***** EXERCISE DATA *****

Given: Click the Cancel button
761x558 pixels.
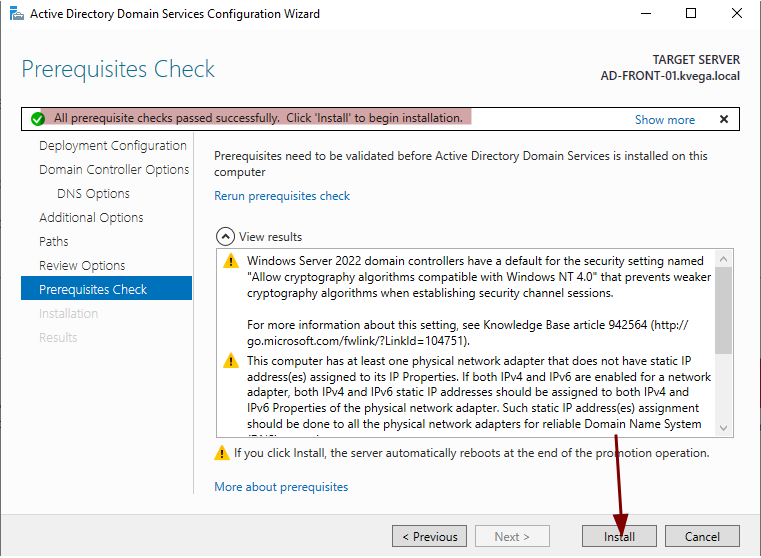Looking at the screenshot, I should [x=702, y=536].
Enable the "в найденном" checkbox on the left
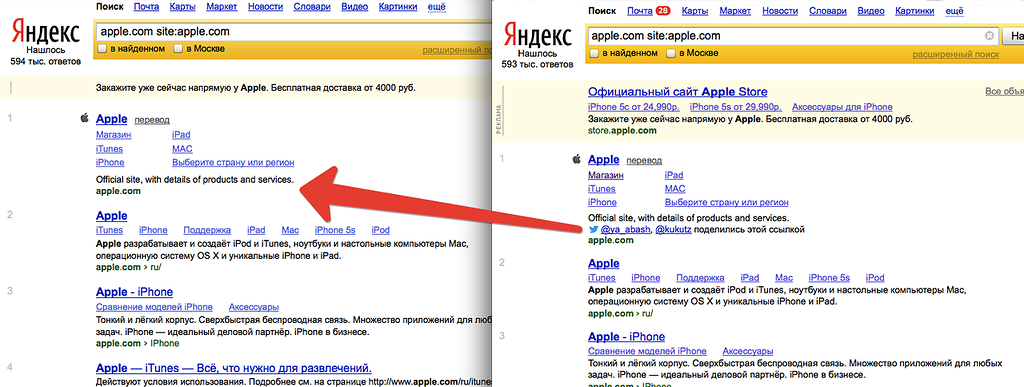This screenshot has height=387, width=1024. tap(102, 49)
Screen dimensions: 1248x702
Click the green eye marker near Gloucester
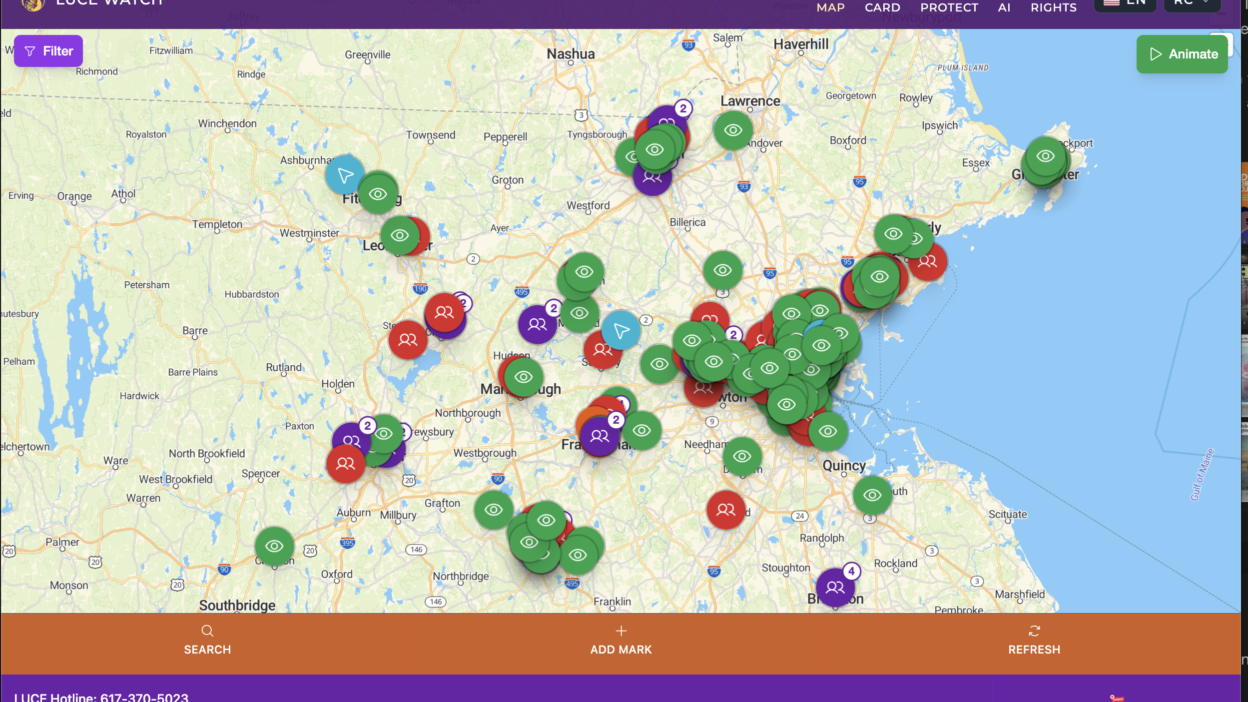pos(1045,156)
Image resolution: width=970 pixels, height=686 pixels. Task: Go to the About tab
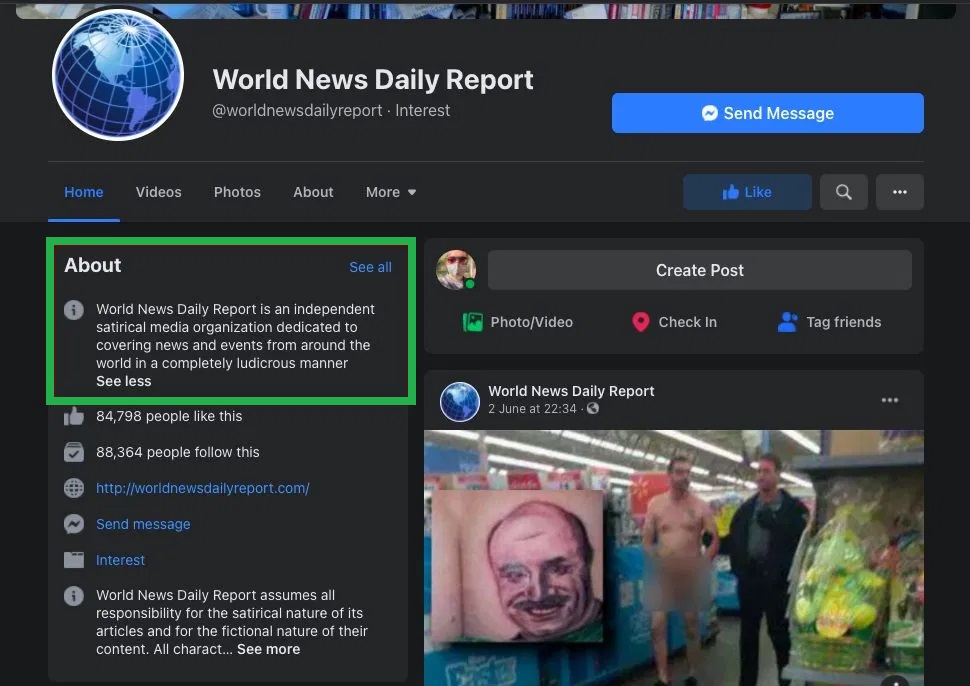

*****

◆ **EXERCISE OBJECTIVE**
Give the entries again exactly, but skip every image.

◆ **SOLUTION TO THE EXERCISE**
Given: Click the Cancel button
761x558 pixels.
Looking at the screenshot, I should [x=702, y=536].
Enable the "в найденном" checkbox on the left
This screenshot has height=387, width=1024. tap(102, 49)
Screen dimensions: 1248x702
Click the green eye marker near Gloucester
pos(1045,156)
Image resolution: width=970 pixels, height=686 pixels. Task: Go to the About tab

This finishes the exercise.